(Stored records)
►

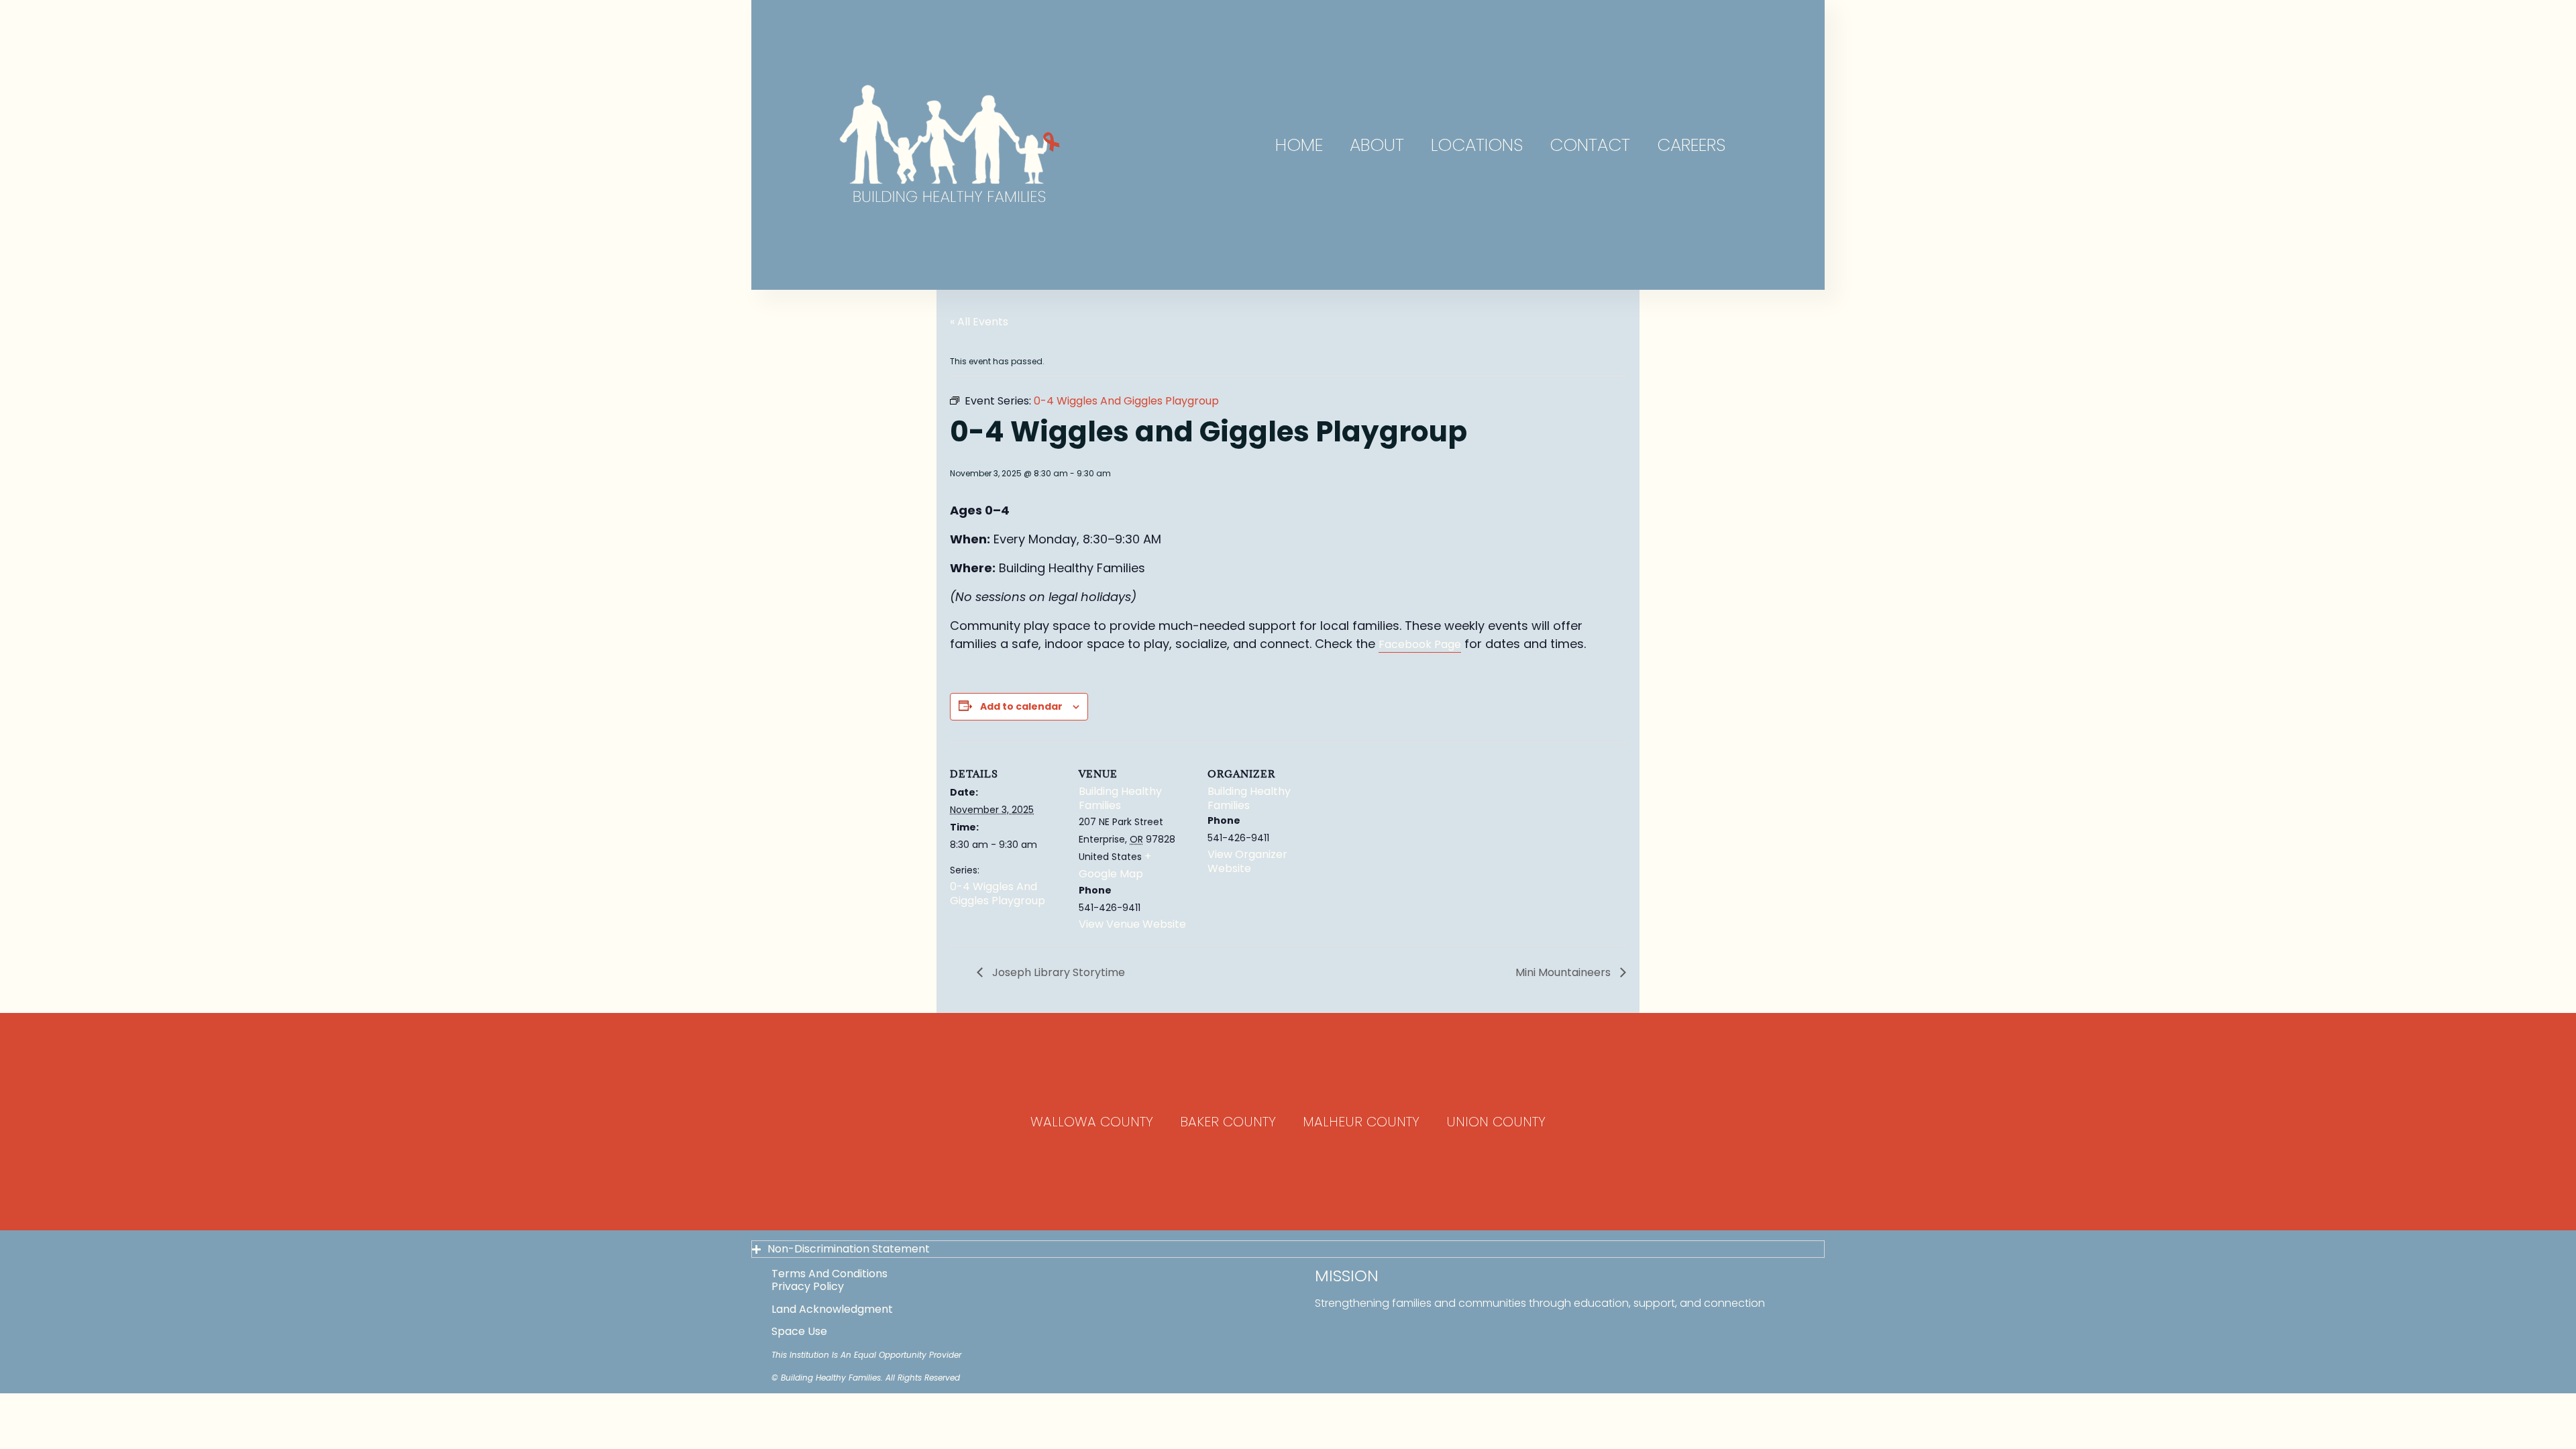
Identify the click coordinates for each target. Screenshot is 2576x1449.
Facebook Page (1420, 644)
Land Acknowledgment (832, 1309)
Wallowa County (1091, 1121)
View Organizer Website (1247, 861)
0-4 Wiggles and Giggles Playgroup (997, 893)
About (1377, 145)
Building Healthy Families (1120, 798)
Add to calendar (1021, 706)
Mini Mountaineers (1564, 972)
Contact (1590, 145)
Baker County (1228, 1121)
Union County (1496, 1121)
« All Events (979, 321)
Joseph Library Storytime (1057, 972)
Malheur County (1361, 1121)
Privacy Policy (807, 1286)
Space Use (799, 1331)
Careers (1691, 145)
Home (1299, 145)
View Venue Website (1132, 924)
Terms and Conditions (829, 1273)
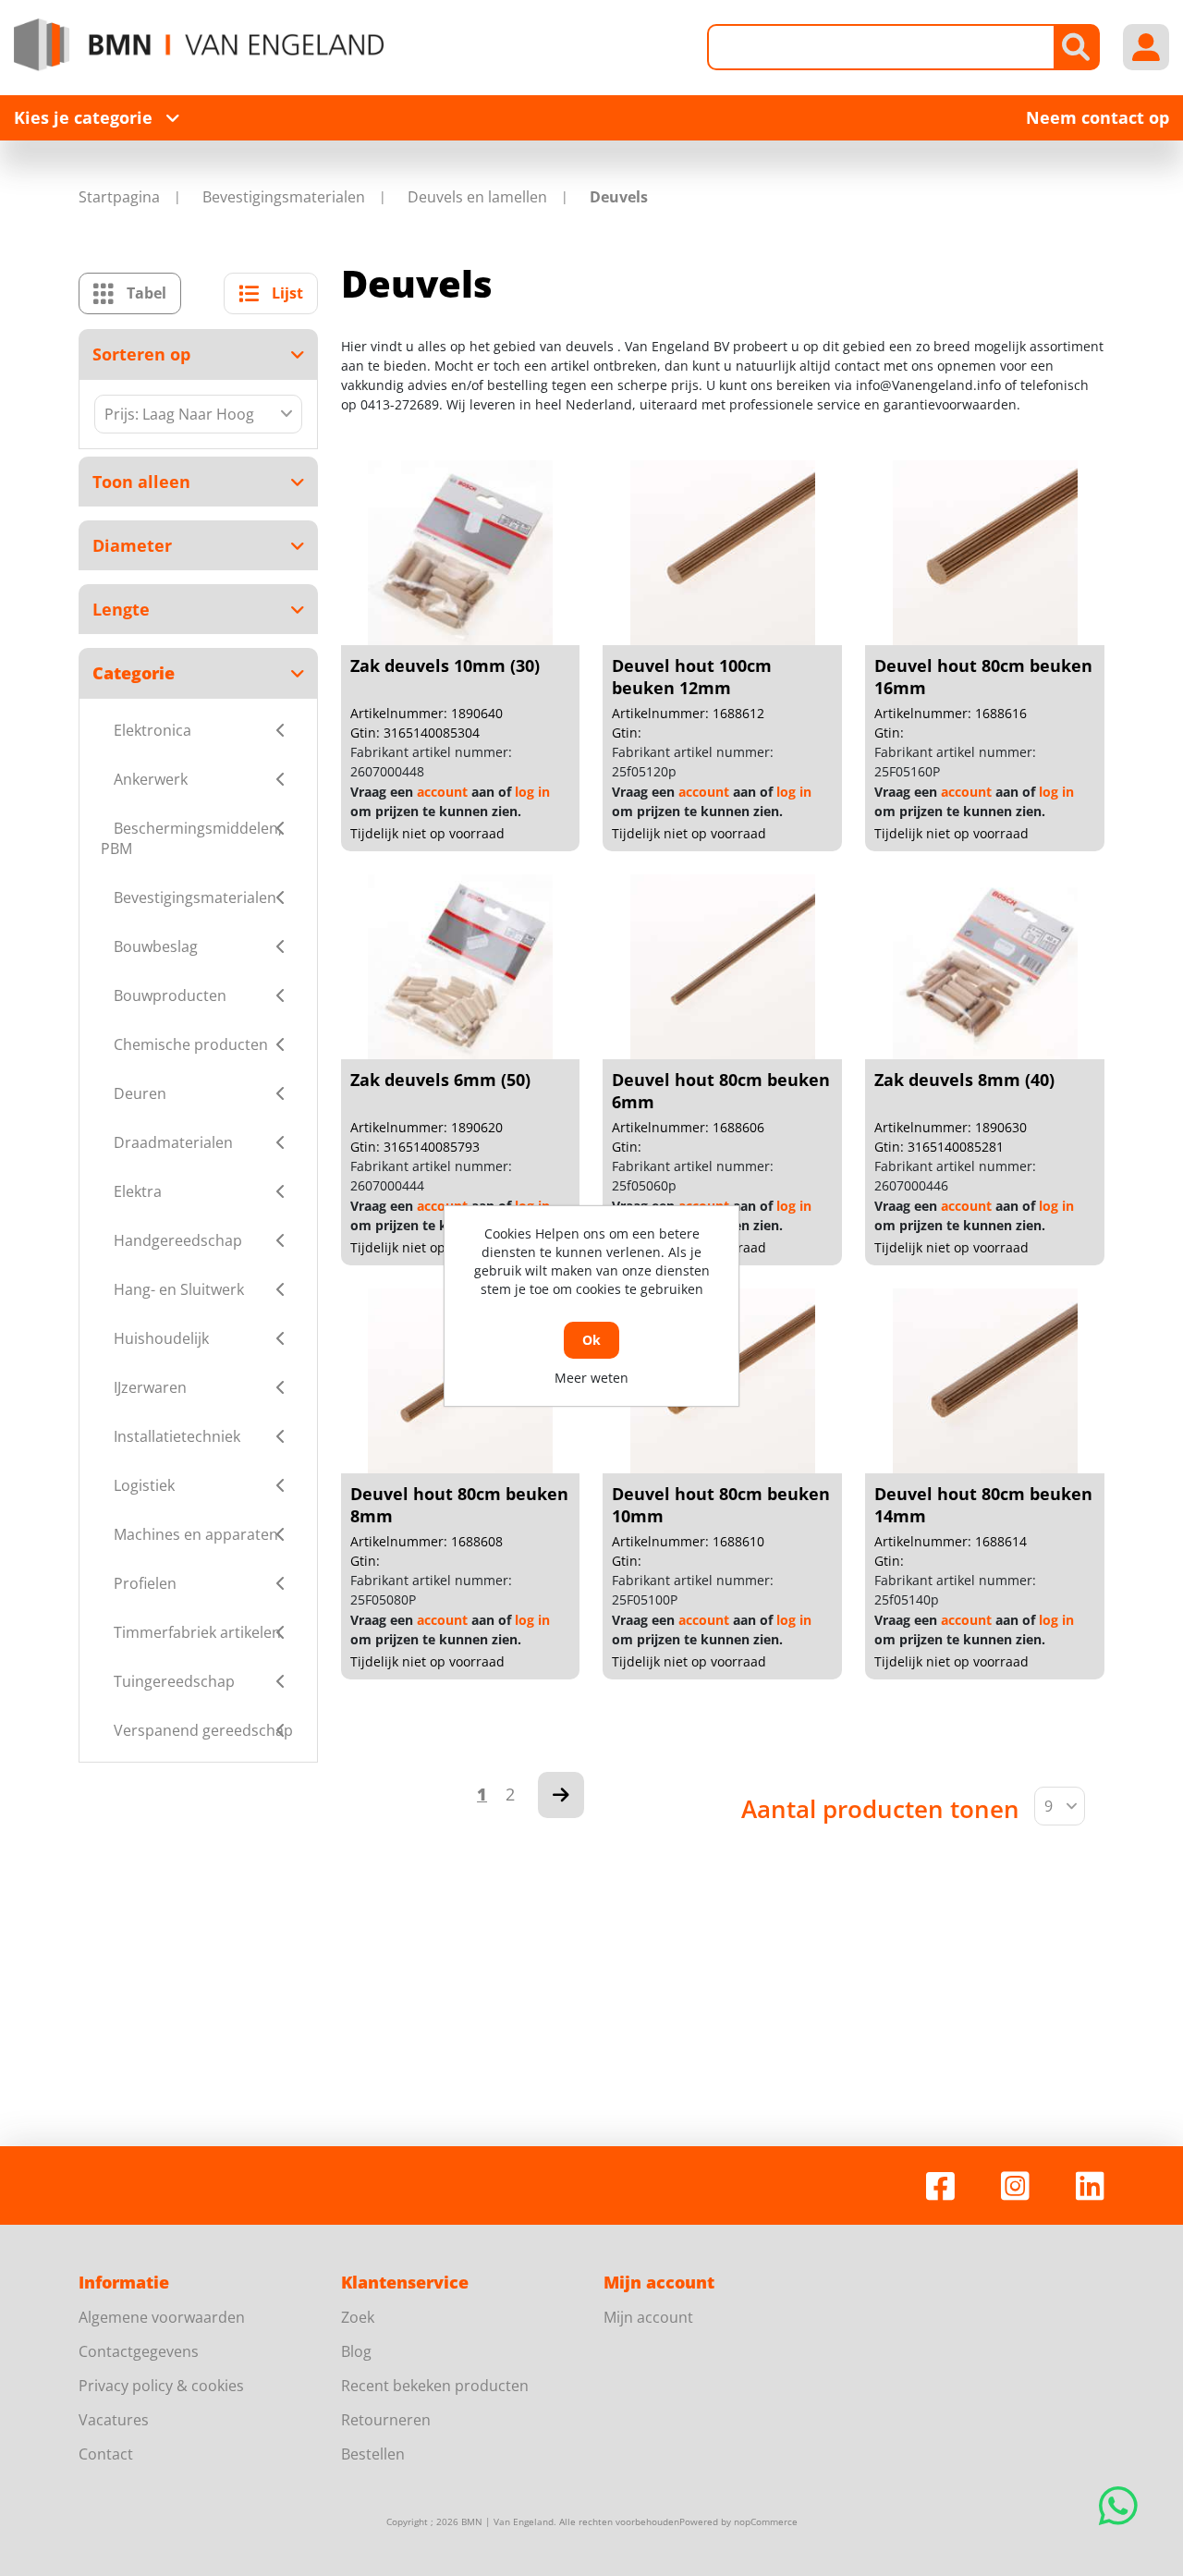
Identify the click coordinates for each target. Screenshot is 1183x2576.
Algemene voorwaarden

◄

→ WHAT YOU SHOULD DO: A word-for-word copy of the entries above is needed, with every picture dropped.

→ ANSWER SPACE:
Identify the click coordinates for each target. Screenshot is 2576x1449.
Facebook Page (1420, 644)
Land Acknowledgment (832, 1309)
Wallowa County (1091, 1121)
View Organizer Website (1247, 861)
0-4 Wiggles and Giggles Playgroup (997, 893)
About (1377, 145)
Building Healthy Families (1120, 798)
Add to calendar (1021, 706)
Mini Mountaineers (1564, 972)
Contact (1590, 145)
Baker County (1228, 1121)
Union County (1496, 1121)
« All Events (979, 321)
Joseph Library Storytime (1057, 972)
Malheur County (1361, 1121)
Privacy Policy (807, 1286)
Space Use (799, 1331)
Careers (1691, 145)
Home (1299, 145)
View Venue Website (1132, 924)
Terms and Conditions (829, 1273)
Identify the click coordinates for each target. Screenshot is 1183x2576.
Algemene voorwaarden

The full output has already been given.